LifeLink Devotions
Monday, May 1, 2023
Psalm 119:124 “Deal with your servant according to your steadfast love, and teach me your statutes.”
We are performance-based people. At the core of our sinful flesh we believe we earn everything we receive, either good or bad. We have perfected the entitlement mentality. Yet today, based on the words of the Psalmist, my spirit cries out to the Spirit of God with cries of brokenness and repentance. I have so often demanded from God and from people what I believe I am owed because of what I have done. I have become dependent upon what I have done to validate my life. I have stood in front of and beside people with the expectation that I will be recognized for my abilities and accomplishments. I have come before the Lord Jesus Christ with sacrifices that offend Him – sacrifices of my own doing designed for my own benefit. I have said to God, “Look at what I have done, now here’s what I need you to do for me.”
I have attempted to justify my self-centered core with visible coverings of righteous obedience. But I know my heart, and it so frequently demands my own priorities even while perfecting the pose of surrender. What appears before men to be humility is in fact pride at its worst.
Brothers and sisters, we must each come before the throne of grace with nothing to offer, and ask the Lord to deal with us according to His steadfast love, not according to our works. Who of us could stand before God and be declared righteous based on what we have done? Which one of us has done so much good that the Holy One of Heaven should declare us holy? Where is there one person in the whole of human history who can ask God for anything based on their own merit?
But wait, there is One. The Righteous One of Heaven who Himself lived here as one of us. He alone was truly holy, and yet He refused to ask anything from the Father based on His own merit. He only asked based on the Father’s love.
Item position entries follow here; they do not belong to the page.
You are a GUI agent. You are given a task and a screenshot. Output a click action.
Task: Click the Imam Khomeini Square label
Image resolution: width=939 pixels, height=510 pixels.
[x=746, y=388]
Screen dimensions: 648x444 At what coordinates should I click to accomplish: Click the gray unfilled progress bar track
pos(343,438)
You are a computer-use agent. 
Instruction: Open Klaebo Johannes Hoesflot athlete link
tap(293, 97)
In His great prayer of John 17, after asking the Father to meet the needs of His disciples, Jesus asks only one thing for Himself – that the followers given to Him by the Father would be with Him where He is and see His glory. He offers no work as the basis for His request. He does no bargaining. His request is not self-serving, but totally God-centered. He simply appeals to the love of the Father.
“Father, I desire that they also, whom you have given me, may be with me where I am, to see my glory that you have given me because you loved me before the foundation of the world.”John 17:24
There are so many ways we have negotiated with God because we felt deserving of His attention. In the recesses of our minds we think that God owes us His help to get us out of the current predicaments we are in, when in reality the predicament may be the most complete expression of His love to us right now. We believe, even if it be minutely, that if we have served Him well enough in one area of our lives that He owes us His help in areas where we have omitted Him. In our prideful attempt to validate ourselves we have even turned to seeking the approval of like-minded people who will encourage us rather than confront us about our sin. We come before the throne of grace with what we determine to be offerings of value, when grace is only granted to those who come empty-handed.
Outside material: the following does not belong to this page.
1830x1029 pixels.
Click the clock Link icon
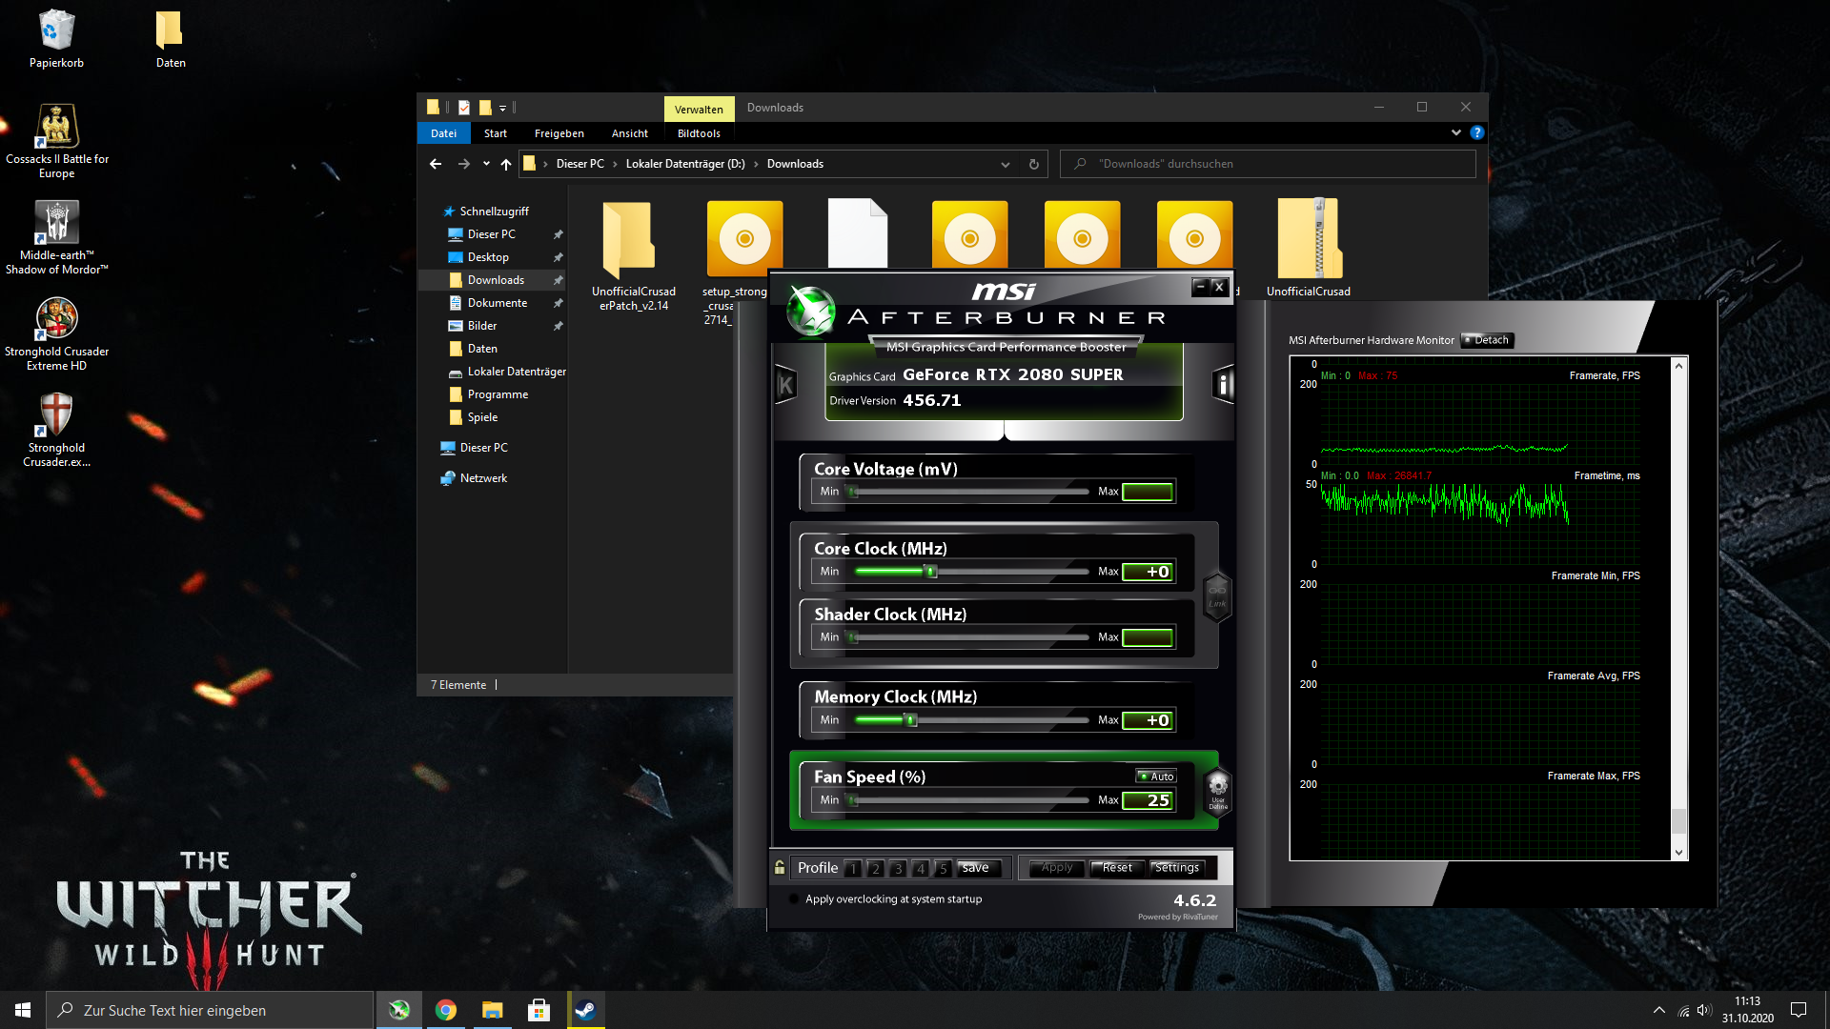pos(1217,595)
“Oh God, my heart cries out to you in repentance that I and your people have become blinded to the reality of our own pride. We have become people who demand payment for services rendered. We are guilty of asking you to fulfill your promises to us based on our own abilities to earn them. We fall on our faces before you today and receive your forgiveness, and we invite you to deal with us according to your steadfast love and no longer according to our own good. It is grace that we seek, because we are empty. And when we receive it, we will remain empty of all of self so that only You will be seen in us.”